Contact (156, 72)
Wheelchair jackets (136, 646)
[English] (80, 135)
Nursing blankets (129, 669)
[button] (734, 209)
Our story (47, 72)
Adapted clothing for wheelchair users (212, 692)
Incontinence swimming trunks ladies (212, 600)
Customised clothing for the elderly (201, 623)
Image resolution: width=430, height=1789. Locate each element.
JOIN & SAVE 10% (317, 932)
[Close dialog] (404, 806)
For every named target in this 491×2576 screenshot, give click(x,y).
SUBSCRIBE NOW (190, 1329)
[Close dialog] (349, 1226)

▶ **Task to carry out**
Give an exact copy of the lines from the one with "Nursing blankets (129, 669)" through the end of the entries, both ends included.

▶ **Answer space**
Nursing blankets (129, 669)
[button] (734, 209)
Our story (47, 72)
Adapted clothing for wheelchair users (212, 692)
Incontinence swimming trunks ladies (212, 600)
Customised clothing for the elderly (201, 623)
Image resolution: width=430, height=1789. Locate each element.
JOIN & SAVE 10% (317, 932)
[Close dialog] (404, 806)
For every named target in this 491×2576 screenshot, give click(x,y).
SUBSCRIBE NOW (190, 1329)
[Close dialog] (349, 1226)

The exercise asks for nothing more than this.